Copy out the entries below exactly as they stand, but only from the line containing "Task: Click the Add tagline link" through the line containing "Task: Open chart icon for 405 call contract".

Saved data entries:
◆ ◆ ◆

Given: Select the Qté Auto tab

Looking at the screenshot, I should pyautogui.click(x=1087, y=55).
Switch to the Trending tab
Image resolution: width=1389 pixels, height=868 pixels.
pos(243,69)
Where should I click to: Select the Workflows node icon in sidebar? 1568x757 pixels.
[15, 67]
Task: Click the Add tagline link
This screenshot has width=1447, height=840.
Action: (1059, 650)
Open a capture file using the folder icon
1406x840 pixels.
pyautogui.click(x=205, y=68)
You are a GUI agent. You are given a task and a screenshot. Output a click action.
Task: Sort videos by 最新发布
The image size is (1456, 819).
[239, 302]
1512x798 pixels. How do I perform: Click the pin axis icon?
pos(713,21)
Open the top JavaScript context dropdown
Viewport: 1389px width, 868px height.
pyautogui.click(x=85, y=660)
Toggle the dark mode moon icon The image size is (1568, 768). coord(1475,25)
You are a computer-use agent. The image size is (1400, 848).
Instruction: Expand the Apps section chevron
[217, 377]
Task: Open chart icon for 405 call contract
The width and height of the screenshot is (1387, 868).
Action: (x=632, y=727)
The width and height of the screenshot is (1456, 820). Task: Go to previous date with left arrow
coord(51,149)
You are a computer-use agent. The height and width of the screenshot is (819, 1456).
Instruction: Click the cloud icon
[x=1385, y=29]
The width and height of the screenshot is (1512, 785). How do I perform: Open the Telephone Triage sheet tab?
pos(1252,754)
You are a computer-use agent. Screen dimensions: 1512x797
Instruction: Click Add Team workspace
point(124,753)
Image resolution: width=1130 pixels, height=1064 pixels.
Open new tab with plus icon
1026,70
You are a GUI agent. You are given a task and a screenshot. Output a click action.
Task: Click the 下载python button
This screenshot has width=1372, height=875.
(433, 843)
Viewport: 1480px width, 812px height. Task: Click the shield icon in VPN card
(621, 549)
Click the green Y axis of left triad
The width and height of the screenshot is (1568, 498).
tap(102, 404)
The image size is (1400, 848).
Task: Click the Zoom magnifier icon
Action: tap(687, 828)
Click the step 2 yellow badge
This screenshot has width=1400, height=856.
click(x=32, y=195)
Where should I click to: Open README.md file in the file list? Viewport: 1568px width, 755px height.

◆ ◆ ◆

**Reply**
Task: Click the Add tagline link
This screenshot has width=1447, height=840.
Action: (1059, 650)
Open a capture file using the folder icon
1406x840 pixels.
pyautogui.click(x=205, y=68)
You are a GUI agent. You are given a task and a screenshot. Output a click action.
Task: Sort videos by 最新发布
The image size is (1456, 819).
[239, 302]
1512x798 pixels. How do I perform: Click the pin axis icon?
pos(713,21)
Open the top JavaScript context dropdown
Viewport: 1389px width, 868px height.
pyautogui.click(x=85, y=660)
Toggle the dark mode moon icon The image size is (1568, 768). coord(1475,25)
You are a computer-use agent. The image size is (1400, 848).
Instruction: Expand the Apps section chevron
[217, 377]
Task: Open chart icon for 405 call contract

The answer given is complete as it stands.